Пинхас Рутенберг. От террориста к сионисту. Том I: Россия – первая эмиграция (1879–1919) - стр. 67
Пишу тебе на всякий случай, если книга почему-либо до тебя не дойдет, оговорку, напечатанную Щег<олевым> на первой странице.
Полагаем, что Щеголев лукавил не только в этой «оговорке». Вряд ли он не сознавал, насколько нереально было «войти в сношения с автором и предложить ему сделать дополнения и изменения», даже если бы тот очень этого захотел. Одно дело напечатать книгу как бы «мертвого» автора, оставившего след в российской истории, другое – если бы «живой» Рутенберг подал свой голос из Палестины. «Этот» Рутенберг был для большевистской России табуирован наравне, скажем, с В. Жаботинским, с которым они вместе стояли у колыбели создания Еврейского легиона в годы Первой мировой войны или – уже в Эрец Исраэль – еврейских отрядов самообороны. В советских исторических источниках Жаботинский именовался не иначе как «сионистским авантюристом», который
под лозунгом борьбы за еврейскую Палестину увлек группы мелкобуржуазной молодежи и создал «еврейский легион», дравшийся за дело английского империализма в Галлиполи (Рафес 1928: 4).

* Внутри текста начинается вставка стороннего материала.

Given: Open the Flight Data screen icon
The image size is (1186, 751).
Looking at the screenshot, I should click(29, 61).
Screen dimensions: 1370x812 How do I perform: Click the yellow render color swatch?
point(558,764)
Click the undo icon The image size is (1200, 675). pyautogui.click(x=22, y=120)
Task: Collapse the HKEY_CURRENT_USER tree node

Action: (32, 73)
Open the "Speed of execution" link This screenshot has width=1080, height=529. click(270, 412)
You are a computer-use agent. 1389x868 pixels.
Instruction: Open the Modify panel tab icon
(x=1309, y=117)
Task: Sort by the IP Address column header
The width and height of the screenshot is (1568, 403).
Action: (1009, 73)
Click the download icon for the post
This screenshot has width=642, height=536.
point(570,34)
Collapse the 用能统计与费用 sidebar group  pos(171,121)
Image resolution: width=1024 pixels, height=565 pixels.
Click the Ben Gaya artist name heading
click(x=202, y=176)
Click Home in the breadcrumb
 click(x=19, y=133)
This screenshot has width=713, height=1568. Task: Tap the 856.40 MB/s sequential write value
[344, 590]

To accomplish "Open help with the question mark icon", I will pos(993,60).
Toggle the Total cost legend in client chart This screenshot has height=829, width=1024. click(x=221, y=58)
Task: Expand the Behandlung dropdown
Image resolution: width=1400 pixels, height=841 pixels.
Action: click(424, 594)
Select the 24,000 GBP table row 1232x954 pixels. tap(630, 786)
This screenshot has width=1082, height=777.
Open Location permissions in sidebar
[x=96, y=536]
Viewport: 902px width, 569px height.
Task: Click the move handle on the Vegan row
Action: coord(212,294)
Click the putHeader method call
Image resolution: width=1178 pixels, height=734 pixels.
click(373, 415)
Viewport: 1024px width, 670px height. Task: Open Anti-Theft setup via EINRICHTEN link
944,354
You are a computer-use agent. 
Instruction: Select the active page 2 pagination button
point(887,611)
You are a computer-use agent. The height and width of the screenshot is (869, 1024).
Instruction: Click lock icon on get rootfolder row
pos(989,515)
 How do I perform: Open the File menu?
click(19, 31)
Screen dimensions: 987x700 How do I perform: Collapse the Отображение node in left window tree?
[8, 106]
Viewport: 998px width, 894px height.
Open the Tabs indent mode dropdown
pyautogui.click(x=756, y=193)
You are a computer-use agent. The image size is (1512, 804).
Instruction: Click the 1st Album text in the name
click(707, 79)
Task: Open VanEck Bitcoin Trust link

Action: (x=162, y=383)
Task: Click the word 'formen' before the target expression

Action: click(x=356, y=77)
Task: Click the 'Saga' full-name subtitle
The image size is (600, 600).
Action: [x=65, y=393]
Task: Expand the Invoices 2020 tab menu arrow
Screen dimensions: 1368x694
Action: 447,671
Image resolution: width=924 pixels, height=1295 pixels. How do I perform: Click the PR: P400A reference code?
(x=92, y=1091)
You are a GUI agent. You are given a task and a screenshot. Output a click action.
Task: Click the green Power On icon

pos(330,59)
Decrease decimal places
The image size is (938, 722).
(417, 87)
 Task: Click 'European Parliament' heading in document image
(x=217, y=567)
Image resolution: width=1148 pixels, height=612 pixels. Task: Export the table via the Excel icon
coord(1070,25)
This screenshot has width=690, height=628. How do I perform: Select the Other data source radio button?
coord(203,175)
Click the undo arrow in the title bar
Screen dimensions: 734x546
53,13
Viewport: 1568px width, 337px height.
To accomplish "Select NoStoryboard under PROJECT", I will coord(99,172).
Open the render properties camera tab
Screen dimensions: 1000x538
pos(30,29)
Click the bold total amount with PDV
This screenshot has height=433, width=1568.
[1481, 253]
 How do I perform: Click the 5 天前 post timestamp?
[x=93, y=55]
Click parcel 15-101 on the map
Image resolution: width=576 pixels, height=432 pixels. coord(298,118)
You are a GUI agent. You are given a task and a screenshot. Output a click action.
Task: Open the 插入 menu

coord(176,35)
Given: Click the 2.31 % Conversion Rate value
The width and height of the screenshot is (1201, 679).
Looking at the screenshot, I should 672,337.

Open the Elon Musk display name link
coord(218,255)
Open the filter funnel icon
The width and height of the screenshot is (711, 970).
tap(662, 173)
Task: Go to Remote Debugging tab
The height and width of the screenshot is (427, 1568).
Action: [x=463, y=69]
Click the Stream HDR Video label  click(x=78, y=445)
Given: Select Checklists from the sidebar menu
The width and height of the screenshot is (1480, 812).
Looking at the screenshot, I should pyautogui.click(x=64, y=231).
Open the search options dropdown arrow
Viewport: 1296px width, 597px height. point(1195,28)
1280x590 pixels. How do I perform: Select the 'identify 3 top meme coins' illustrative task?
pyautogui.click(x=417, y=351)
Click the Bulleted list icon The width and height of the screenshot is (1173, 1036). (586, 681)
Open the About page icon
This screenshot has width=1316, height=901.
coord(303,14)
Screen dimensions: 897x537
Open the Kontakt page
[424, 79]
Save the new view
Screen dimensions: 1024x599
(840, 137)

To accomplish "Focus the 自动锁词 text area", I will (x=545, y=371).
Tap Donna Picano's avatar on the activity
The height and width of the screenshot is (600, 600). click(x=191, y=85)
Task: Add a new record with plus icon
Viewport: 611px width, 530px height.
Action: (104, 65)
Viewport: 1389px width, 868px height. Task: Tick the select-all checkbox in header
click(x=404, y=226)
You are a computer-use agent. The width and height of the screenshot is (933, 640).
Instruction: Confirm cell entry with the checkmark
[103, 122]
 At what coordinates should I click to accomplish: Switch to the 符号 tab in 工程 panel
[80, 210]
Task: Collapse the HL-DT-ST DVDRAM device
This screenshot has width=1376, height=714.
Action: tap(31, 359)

Так что, повторяем, сомнительно, чтобы советские власти позволили бы Рутенбергу, на котором лежал «грех», аналогичный «греху» Жаботинского, заняться правкой своих давних воспоминаний, прояви он даже настойчивое желание сделать это. Сложившаяся конъюнктура была уже явно не в его пользу.
Узнав об издании книги «Убийство Гапона», Рутенберг писал Горькому 3 апреля 1925 г. (RA, копия):
Спрашиваете, какие мои воспоминания печатает Щеголев. Старые, напечатанные в «Былом» Бурцева. Без моего разрешения, конечно. Узнал об этом от сестры. Которая тоже случайно узнала во время печатания книги. Она заявила Щеголеву, что надо спросить моего разрешения, и получила в ответ «насколько мне известно, П<етр> М<оисеевич> не пользуется правами гражданина в Советской России». Она настаивала, что знает, что в свое время рукопись была подвергнута жестокой цензуре, и поэтому для установления исторических фактов надо снестись со мной. Он отказался, сестра заявила ему, что если не приостановить печатание, она опубликует об этом в печати и устроит скандал. Ответ был «мы и на это пойдем». «Профессора Щеголевы» – стервятники революции – мутит, конечно. Но не обращаться же к «общественному мнению». Где оно? Во всяком случае не мне. И другой – более важной и срочной работы много. Шут с ними. Пускай «профессора» печатают и пьянствуют на доходы с исторических изданий. Хоть кому-нибудь удовольствие>12.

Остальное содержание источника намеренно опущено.